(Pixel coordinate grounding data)
- Opening Delimiter -

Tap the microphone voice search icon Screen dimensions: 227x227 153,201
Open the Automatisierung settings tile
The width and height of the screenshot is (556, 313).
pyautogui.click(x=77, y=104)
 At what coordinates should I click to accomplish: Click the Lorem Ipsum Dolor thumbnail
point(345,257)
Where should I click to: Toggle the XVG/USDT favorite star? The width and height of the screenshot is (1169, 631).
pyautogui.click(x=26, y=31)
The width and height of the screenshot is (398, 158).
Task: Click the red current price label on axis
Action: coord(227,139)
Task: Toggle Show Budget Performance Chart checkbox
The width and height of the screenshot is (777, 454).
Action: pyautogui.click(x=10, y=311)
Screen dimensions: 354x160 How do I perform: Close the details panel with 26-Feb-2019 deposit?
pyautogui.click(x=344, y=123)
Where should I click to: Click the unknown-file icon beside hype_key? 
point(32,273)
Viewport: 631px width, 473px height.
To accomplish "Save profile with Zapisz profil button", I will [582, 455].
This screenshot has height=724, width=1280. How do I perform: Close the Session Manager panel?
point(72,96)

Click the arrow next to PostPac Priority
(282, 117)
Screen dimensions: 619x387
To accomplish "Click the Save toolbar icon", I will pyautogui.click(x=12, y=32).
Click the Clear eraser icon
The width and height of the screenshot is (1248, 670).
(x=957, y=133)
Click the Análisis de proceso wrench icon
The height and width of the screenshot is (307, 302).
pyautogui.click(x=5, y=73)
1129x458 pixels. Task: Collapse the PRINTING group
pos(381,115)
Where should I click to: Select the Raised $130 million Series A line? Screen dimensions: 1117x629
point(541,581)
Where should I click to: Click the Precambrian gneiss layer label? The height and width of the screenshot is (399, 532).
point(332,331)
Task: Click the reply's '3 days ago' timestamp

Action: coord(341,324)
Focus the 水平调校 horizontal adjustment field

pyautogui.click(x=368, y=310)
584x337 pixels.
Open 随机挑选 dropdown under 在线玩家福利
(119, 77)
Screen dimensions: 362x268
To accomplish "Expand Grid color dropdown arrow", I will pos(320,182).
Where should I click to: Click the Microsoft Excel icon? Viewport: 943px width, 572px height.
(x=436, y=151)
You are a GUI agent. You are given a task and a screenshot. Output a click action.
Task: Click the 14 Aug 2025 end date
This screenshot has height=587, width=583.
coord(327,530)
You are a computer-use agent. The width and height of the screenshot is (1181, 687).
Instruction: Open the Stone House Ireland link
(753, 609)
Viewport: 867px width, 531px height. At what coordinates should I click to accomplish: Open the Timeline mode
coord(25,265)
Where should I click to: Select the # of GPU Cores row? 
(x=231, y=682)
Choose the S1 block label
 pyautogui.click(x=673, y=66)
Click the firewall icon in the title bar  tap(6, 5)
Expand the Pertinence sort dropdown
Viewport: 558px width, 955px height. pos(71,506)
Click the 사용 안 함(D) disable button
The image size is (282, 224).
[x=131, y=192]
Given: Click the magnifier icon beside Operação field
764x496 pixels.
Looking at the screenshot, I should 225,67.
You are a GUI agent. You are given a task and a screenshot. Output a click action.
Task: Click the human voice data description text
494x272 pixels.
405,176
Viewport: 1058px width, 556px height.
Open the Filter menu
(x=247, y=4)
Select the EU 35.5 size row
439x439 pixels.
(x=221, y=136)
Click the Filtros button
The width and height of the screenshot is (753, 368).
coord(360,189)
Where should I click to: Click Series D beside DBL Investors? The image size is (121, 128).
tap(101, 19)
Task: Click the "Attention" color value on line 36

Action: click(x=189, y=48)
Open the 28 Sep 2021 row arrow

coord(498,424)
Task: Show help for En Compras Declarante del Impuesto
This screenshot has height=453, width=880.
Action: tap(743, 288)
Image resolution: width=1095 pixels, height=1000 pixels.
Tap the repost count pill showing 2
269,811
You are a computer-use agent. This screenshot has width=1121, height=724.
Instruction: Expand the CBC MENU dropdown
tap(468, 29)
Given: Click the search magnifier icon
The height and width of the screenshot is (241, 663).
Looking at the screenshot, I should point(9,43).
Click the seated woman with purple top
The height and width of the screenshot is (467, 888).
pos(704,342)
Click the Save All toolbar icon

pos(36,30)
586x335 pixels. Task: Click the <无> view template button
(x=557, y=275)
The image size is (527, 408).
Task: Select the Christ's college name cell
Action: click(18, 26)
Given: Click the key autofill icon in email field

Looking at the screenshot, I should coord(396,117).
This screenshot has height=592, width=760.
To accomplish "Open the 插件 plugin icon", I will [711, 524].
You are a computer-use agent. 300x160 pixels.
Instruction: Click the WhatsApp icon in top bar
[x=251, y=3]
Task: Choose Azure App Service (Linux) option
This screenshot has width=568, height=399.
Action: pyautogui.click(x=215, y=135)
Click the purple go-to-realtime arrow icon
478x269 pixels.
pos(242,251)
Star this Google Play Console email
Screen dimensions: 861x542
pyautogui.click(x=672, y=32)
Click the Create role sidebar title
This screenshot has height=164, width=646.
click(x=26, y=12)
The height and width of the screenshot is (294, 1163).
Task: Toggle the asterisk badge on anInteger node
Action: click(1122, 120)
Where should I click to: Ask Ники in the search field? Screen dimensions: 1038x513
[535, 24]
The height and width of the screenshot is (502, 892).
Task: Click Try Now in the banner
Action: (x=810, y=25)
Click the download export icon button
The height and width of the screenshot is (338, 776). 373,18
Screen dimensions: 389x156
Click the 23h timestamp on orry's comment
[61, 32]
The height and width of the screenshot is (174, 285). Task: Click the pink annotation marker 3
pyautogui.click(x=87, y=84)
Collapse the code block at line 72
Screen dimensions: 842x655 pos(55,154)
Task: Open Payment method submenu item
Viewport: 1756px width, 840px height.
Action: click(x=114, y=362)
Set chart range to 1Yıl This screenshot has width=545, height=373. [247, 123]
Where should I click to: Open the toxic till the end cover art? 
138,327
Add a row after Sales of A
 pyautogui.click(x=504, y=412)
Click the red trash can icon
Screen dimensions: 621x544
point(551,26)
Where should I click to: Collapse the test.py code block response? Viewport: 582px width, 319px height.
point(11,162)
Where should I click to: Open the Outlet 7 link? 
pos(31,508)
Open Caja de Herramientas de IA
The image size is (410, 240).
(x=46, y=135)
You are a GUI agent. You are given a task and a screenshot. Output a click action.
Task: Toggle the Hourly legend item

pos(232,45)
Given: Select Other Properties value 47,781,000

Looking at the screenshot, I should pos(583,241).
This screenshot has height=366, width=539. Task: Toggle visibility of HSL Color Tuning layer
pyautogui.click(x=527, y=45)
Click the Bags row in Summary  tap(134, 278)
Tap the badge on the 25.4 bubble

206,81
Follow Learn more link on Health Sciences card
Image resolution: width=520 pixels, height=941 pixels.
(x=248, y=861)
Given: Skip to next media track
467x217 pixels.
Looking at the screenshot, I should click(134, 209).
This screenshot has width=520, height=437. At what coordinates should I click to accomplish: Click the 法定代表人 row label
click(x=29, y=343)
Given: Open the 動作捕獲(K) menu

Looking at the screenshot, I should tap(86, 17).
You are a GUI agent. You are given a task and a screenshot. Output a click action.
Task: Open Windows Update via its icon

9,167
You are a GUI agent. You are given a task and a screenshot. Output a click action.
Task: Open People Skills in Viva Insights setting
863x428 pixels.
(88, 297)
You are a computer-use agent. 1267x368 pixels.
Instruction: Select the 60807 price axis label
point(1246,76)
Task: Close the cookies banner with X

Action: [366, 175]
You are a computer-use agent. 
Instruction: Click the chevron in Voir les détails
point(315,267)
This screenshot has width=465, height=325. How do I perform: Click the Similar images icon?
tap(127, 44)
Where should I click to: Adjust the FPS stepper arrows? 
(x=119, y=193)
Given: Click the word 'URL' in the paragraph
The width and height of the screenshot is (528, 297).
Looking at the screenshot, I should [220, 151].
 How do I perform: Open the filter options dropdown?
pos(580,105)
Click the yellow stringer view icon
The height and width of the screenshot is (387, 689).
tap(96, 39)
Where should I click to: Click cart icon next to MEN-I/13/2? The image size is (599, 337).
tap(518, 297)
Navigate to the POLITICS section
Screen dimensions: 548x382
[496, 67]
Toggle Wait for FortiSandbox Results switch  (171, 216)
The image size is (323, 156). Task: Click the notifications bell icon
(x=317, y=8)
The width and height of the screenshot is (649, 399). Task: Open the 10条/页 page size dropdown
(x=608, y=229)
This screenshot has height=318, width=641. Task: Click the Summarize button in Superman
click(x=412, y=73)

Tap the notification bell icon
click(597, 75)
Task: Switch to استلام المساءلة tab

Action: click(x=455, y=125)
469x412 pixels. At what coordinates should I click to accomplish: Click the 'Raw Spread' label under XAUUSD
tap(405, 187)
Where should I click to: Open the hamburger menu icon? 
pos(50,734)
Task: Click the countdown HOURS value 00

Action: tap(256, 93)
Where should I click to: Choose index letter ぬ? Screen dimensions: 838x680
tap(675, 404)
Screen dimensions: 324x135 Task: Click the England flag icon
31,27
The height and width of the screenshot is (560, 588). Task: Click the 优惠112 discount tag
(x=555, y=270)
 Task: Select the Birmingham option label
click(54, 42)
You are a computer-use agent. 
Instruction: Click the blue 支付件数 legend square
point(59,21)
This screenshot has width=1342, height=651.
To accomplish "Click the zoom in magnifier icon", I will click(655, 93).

- Closing Delimiter -

(YOUR ASSIGNMENT): What must be transcribed is the run of lines from the one containing "Instruction: Click the blue" to the last line of the data above, inclusive, and only that.

(WORKED SOLUTION):
Instruction: Click the blue 支付件数 legend square
point(59,21)
This screenshot has width=1342, height=651.
To accomplish "Click the zoom in magnifier icon", I will click(655, 93).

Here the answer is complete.